Laboratory for Aquatic Ecology

The Laboratory for Aquatic Ecology carries out research on organisms and substances. It looks at how they behave, how certain substances affect organisms, and how substances and organisms behave in interaction with their environment. Important themes include micro-contaminations, the effects of global warming, invertebrates, nutrients, blue algae, marine plastics, and nanomaterials.

The lab is also making a significant contribution to the empirical underpinning of the now much-esteemed tipping point research of Spinoza laureate Marten Scheffer by carrying out observations, controlled experiments, and model testing. The lab provides facilities for research and teaching practicals and supports the fieldwork. 

Sphere of activity

The Laboratory for Aquatic Ecology investigates the environmental and chemical quality of water and sediment, and engages in aquatic and limnology research. It specialises in the study of organic micro-contamination, phytoplankton, cyanotoxins and biotesting. For some analyses and experiments, the lab works together with the Chemical Biological Soil Laboratory (CBLB) and the Environmental Risk Assessment Laboratory.

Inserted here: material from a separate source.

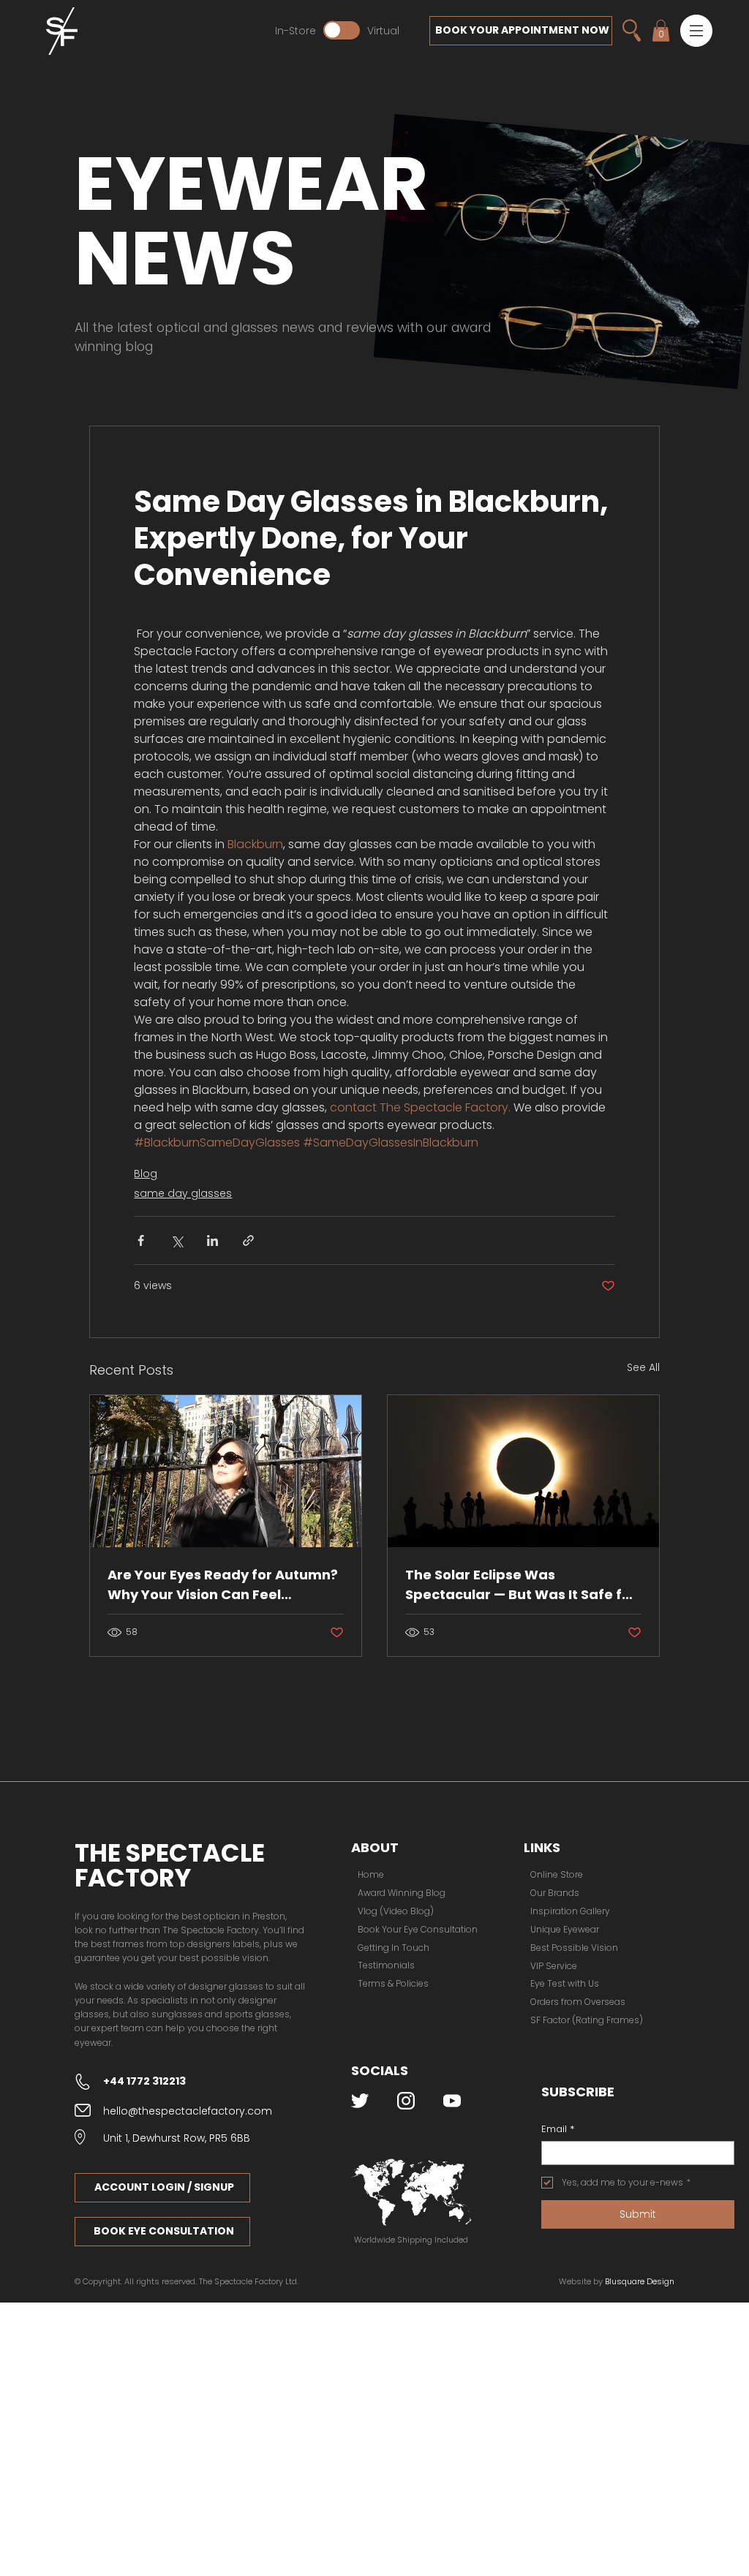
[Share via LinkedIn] (212, 1240)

The lab conducts the following analysis for the purposes of teaching and research:

  • nutrients, pH, oxygen, electrical conductivity, transparency etc. as a measurement of the water quality;
  • nitrogen(isotopes), various dissolved gases in water;
  • organic micro-contamination in water, sediment, floating silt, and biota;
  • toxins (also cyanotoxins);
  • acid volatile sulphide/SEM;
  • bio-availability of organic contaminations (polyoxymethylene extraction, Tenax extraction) in sediment or floating silt;
  • lipids in biota;
  • chlorophyll/pheophytin, particle size, microscopic analysis;
  • characteristics of sediment/floating silt (organic nitrogen, soot, CHN).

The Laboratory for Aquatic Ecology also performs experimental and field-related process research:

  • flux experiments (infinite sink set-up);
  • sorption experiments;
  • bioaccumulation experiments;
  • biotesting: phytoplankton, invertebrates, macrophytes (climate chambers and thermostatic baths);
  • phytoplankton in continuous cultures;
  • denitrification tests;
  • determination of phytoplankton, invertebrates, macrophytes;
  • diverse pre-treatment and follow-up treatment for fieldwork, processing field samples;
  • sedimentation and resuspension tests;
  • micro-profiling analysis in sediment.